El artista pop Peter Max, cuyas obras oníricas y de colores vivos sirvieron de telón de fondo artístico al movimiento jipi estadunidense de los años 60, convirtiéndolo en figura clave del arte comercial, falleció el lunes pasado a los 88 años tras una larga enfermedad, informó un portavoz de su familia.
Las visiones de Max –a menudo influidas por su pasión por la astronomía– se veían por todas partes en los años 60 y 70 y formaban parte de la cultura juvenil de esas décadas casi tanto como el sexo, las drogas y el rocanrol. Eran como representaciones artísticas de un viaje de LSD y, en la jerga de la época, eran realmente groovy.
Los colores eran vibrantes y las imágenes surrealistas: paisajes cósmicos y explosiones estelares, palomas y símbolos de la paz flotantes, mariposas caleidoscópicas, nubes esponjosas y otras imágenes del flower power. Estrellas del rock, como los Beatles, Jimi Hendrix y Mick Jagger, fueron modelos de los retratos de Max, al igual que sus amigos.

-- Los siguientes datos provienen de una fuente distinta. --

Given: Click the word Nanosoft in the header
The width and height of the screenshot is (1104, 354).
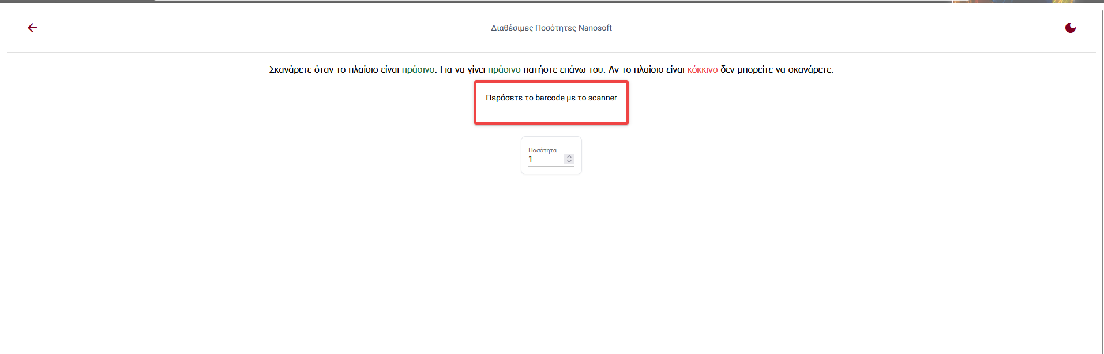Looking at the screenshot, I should (x=595, y=28).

El ex presidente Ronald Reagan era su admirador, y Max donó un cuadro de la Estatua de la Libertad a la Biblioteca Presidencial Reagan.
“Sus carteles decorativos muestran a Max como un visionario fascinado por el tiempo, el espacio y la evolución”, decía una crítica de 1967 en The Village Voice. “Un horizonte sicodélico profetiza el día en que los rascacielos puedan ser templos, en que la Rainbow Room del Rockefeller Center pueda utilizarse para la meditación”.
El artista es conocido en particular por diseñar la portada del álbum de los Beatles de 1969 Yellow Submarine.
Max falleció en un hospital de Manhattan; le sobreviven su hija Libra y su hijo Adam. “Mi padre era mi mejor amigo”, refirió su hija en un comunicado. “Me siento increíblemente afortunada por haber sido tan amada y por ser su hija.
“Espero que además de su extraordinario legado artístico la gente recuerde su amabilidad y dulzura, y lo mucho que le importaba llevar alegría al mundo”, añadió.